Sometimes when I’m out and about on the bus or subway or simply just walking around, I amuse myself by reading signs or even reading articles of clothing. Inevitably, I come across crimes against the English language. Committing these crimes can occasionally be forgiven if they occur within the privacy of your own home, but when they are right out there in broad daylight for everyone to see there is no excuse.
I do understand the odd typo showing up on a sign when it is first printed. Mistakes happen. For example, on the ramp from Moonstone Road to Highway 400 there is a sign that says North Parry Sound. The reason I often use this ramp is because Johnstone’s Sweet Corn and Produce Too! is just off Moonstone Road. If you go to Johnstone’s (and you should because they have proper yellow corn in addition to the egregious peaches and cream variety), you will see that Mr. Johnstone has decorated his barn with a road sign that looks kind of like the one at the Moonstone ramp, except it says North Perry Sound. Obviously, eventually, someone caught the error. What I find mystifying is this: as far as I know, signs are not painted at their installation site. The faulty sign would have had to be painted in some factory, picked up by some Ministry of Transportation person, loaded on a truck, and driven to Highway 400 and Moonstone Road. One would think that, at some point along the way, somebody would have noticed that Parry Sound had been renamed. Was there no quality assurance at the paining factory? Did someone think there was a place called Perry Sound? (I checked. There isn’t.) Anyhow, the problem was fixed. This is not true of other things I have seen in my urban travels.
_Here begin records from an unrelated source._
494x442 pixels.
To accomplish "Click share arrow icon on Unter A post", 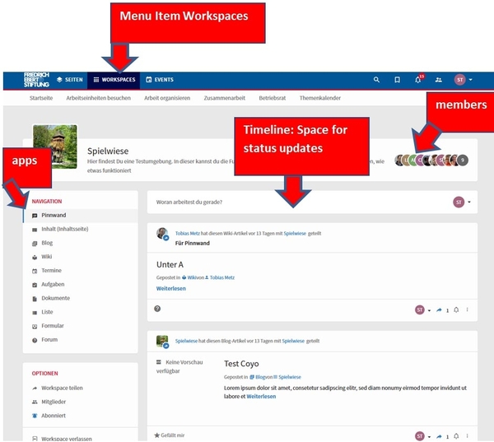I will tap(439, 310).
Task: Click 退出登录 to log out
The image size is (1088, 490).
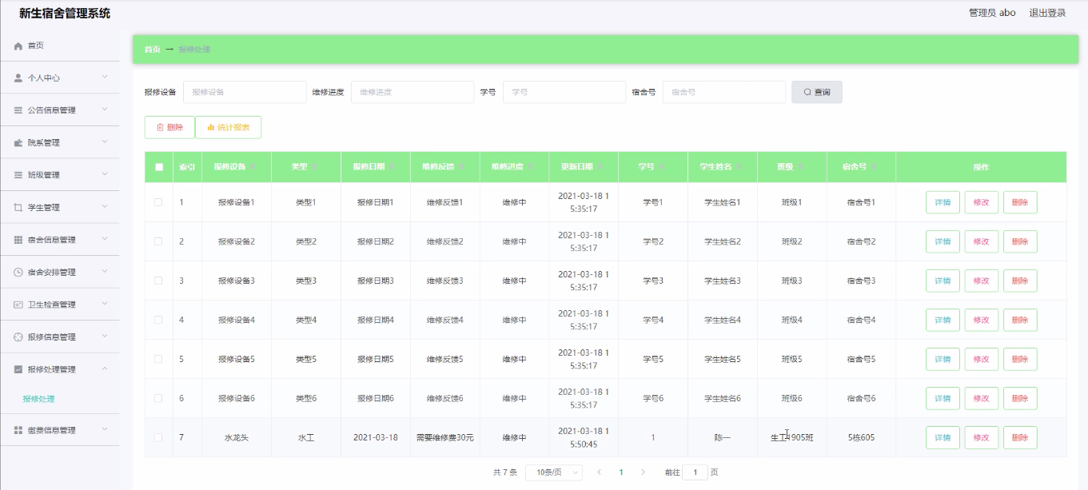Action: click(x=1047, y=13)
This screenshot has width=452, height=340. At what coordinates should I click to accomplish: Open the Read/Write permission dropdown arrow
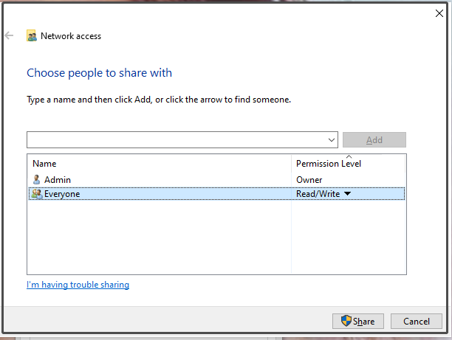(x=348, y=193)
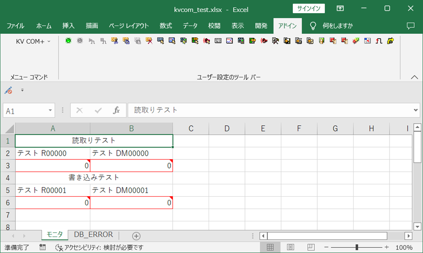Open the ホーム ribbon tab
Screen dimensions: 423x253
tap(43, 26)
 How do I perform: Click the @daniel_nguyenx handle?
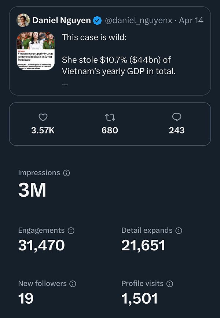click(x=139, y=21)
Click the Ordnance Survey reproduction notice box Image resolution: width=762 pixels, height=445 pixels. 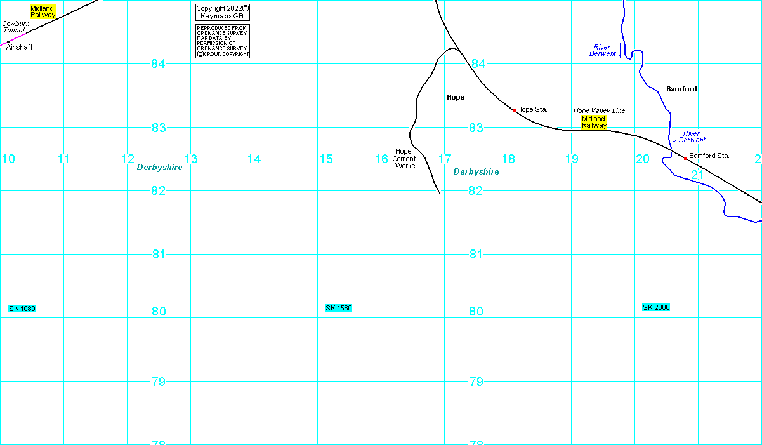tap(222, 41)
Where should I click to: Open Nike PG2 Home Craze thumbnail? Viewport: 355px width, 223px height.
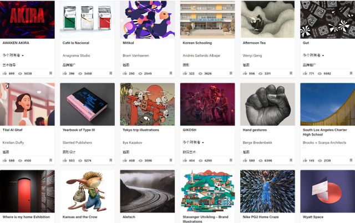(267, 191)
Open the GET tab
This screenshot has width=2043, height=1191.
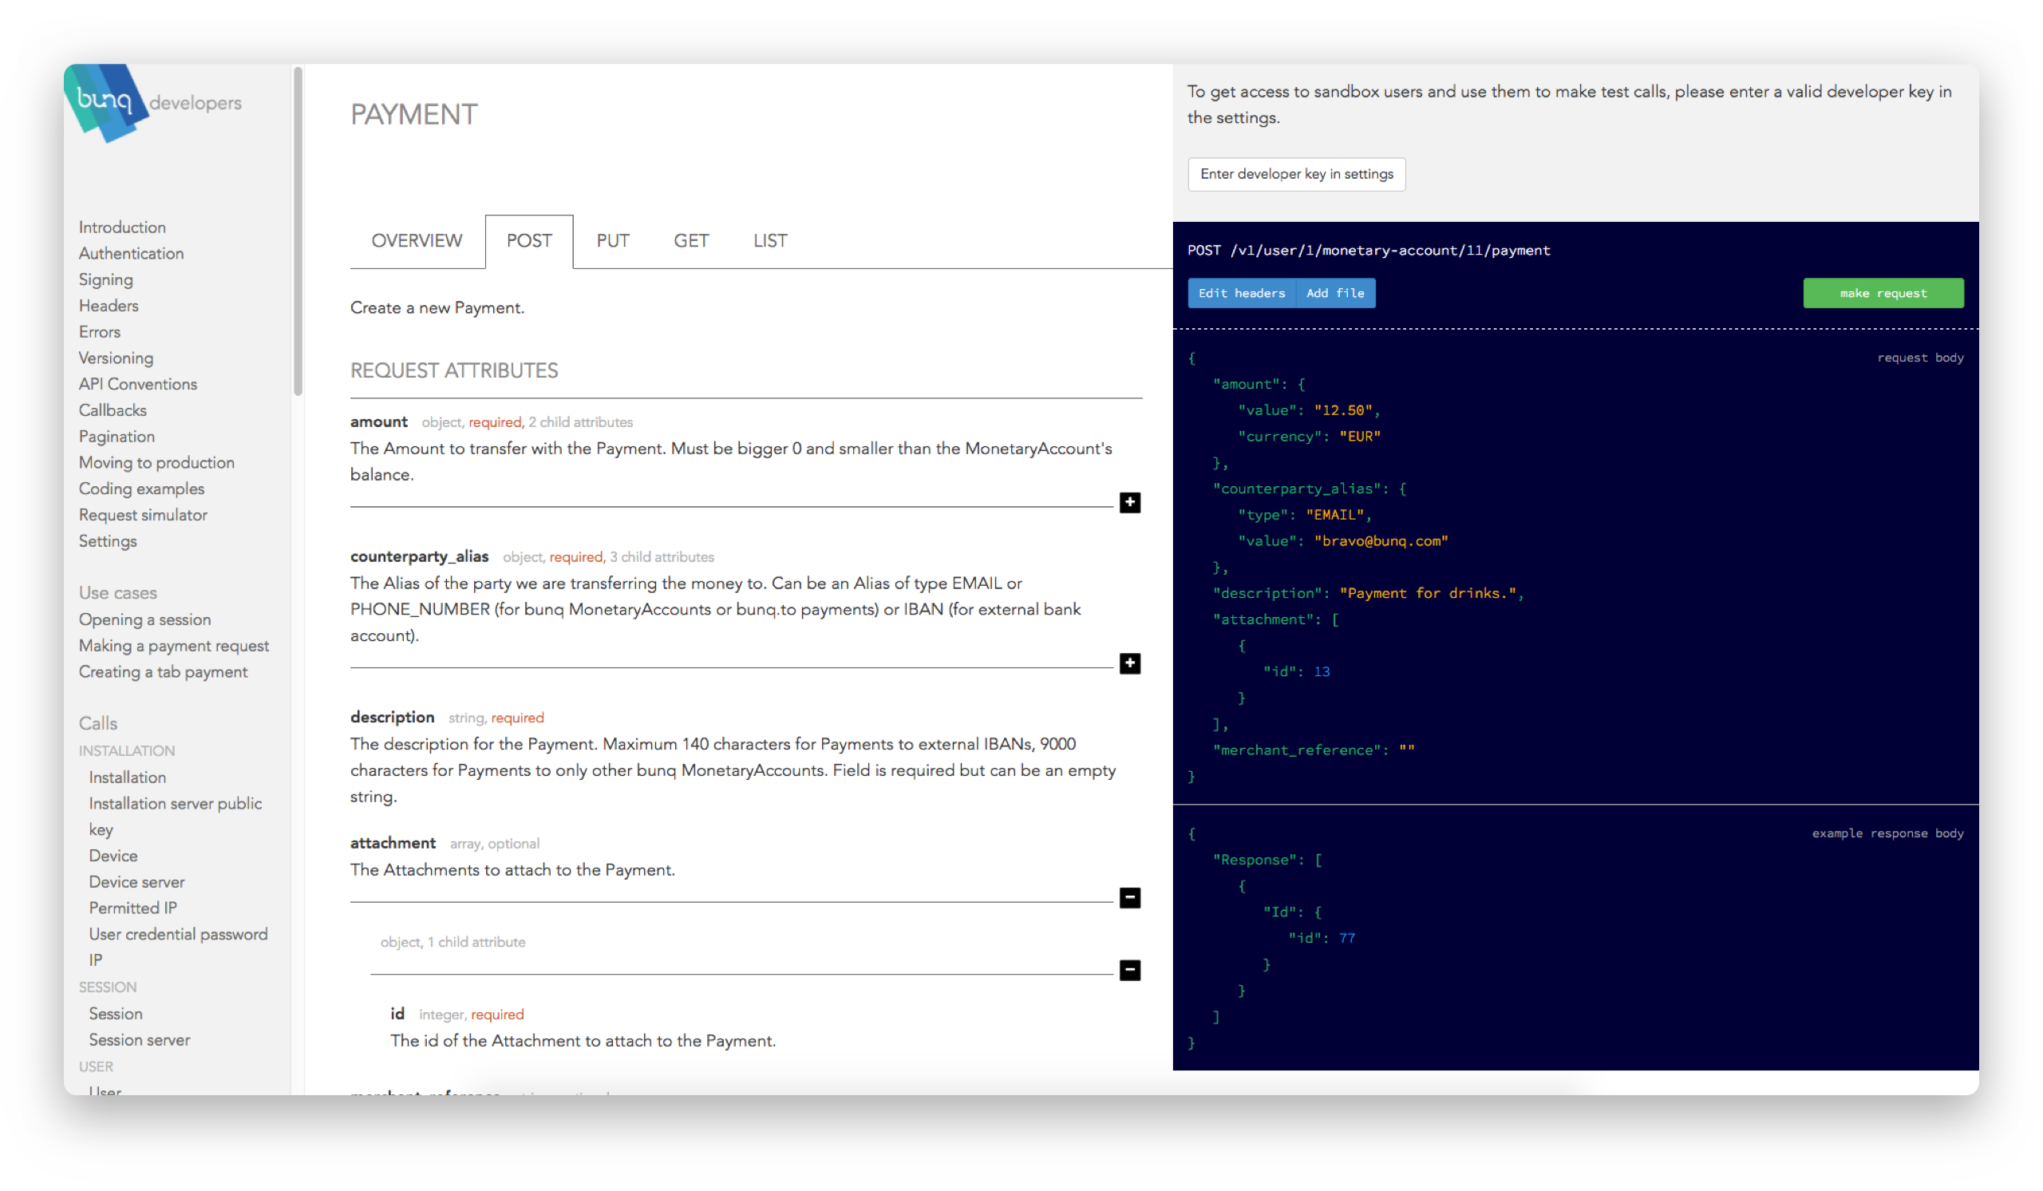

Such as the sports jersey of the woman sitting across from me on the subway. It looked like a regular jersey, with logos, a team name, and such, until my eagle eyes zoomed in. It was a shirt celebrating the Soccor World Champiens. At first I thought the text was in a language other than English, but that did not explain the word “world.” Based on the logo, it was purportedly a team sponsored by Adidas (at least that was spelled correctly), but on the sleeves there were four stripes that went from the wrist to the elbow. My advice is, if you are going to buy bootleg jerseys (or counterfeit goods of any kind), run them through a mental spellcheck first.
Mr. Wong, who plies his trade near Kensington Market in Toronto, fell afoul of the Perry Sound problem. His business is Wong’s General Conteracting. His sign has apparently been up for some time, based on the state of the paint. Maybe he is trying to call attention to himself, like the bath and kitchen renovation store near the 400 in Barrie that (apparently) deliberately hung its sign upside down. But I think that if I was looking for a general contractor or to spruce up my kitchen or bathroom, I would go with somebody that seemed more likely to do the job correctly. But maybe that’s just me.
In the strip mall at Bristol Road and Yonge Street in Newmarket, there is a business called Karen’s and Tina’s Flowers. I’m guessing maybe Karen and Tina wanted to make sure each of them received equal credit for their flower shop ownership. I’m also guessing neither Karen nor Tina is overly familiar with grammar rules governing possessives. The good news is that the fine folks in suburbia probably aren’t either.
And finally, you no doubt noticed that the pandemic spawned many, many, signs. This is one I saw attached to a shop door before the restrictions were lifted. It said: “Maximum capacity 2-4 people.” I can’t even begin to figure this out. Are they making sure not to exclude conjoined twins if two sets of them wanted to shop at the same time? A parent with three children in tow? People with split personalities? I’ll never know because now the sign is gone and I’ve forgotten which door it was on. But all is not lost. No doubt I’ll continue to come across public displays of bad English and I will try not to laugh out loud if I am on public transit. Then I’ll write them in my notebook. So there.